Extracted data entries:
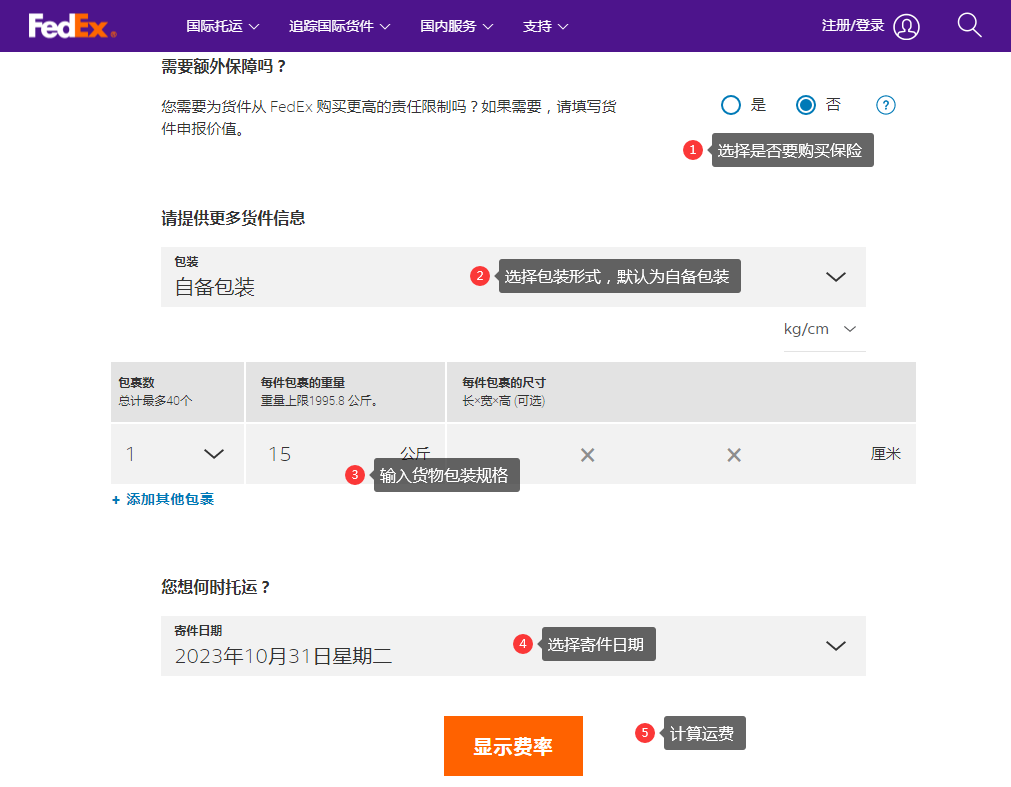Open the 国际托运 menu
The height and width of the screenshot is (787, 1011).
tap(223, 26)
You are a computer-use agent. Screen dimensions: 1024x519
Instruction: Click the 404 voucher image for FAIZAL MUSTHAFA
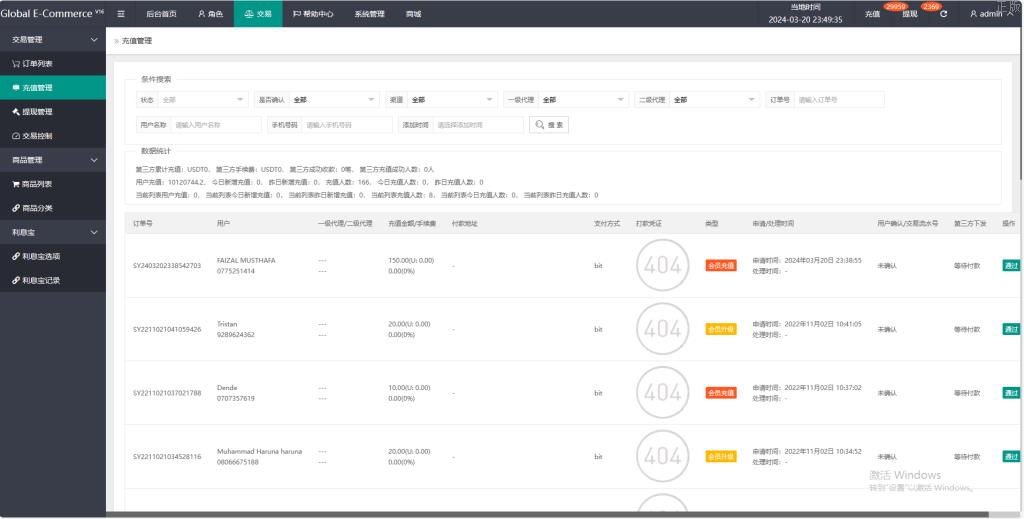click(x=662, y=266)
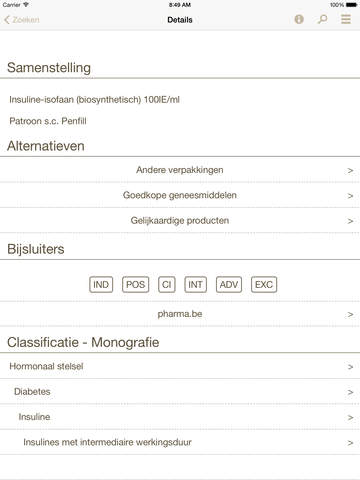Tap the info icon in the top bar
The width and height of the screenshot is (360, 480).
click(299, 19)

• _TASK_:
No pictures go in the copy. Retype exactly the lines from the one with "Instruction: Click the" through the last line of the entries above, both included, and nothing more.

• _WRITTEN RESPONSE_:
Instruction: Click the 404 voucher image for FAIZAL MUSTHAFA
click(x=662, y=266)
Tap the info icon in the top bar
The width and height of the screenshot is (360, 480).
click(299, 19)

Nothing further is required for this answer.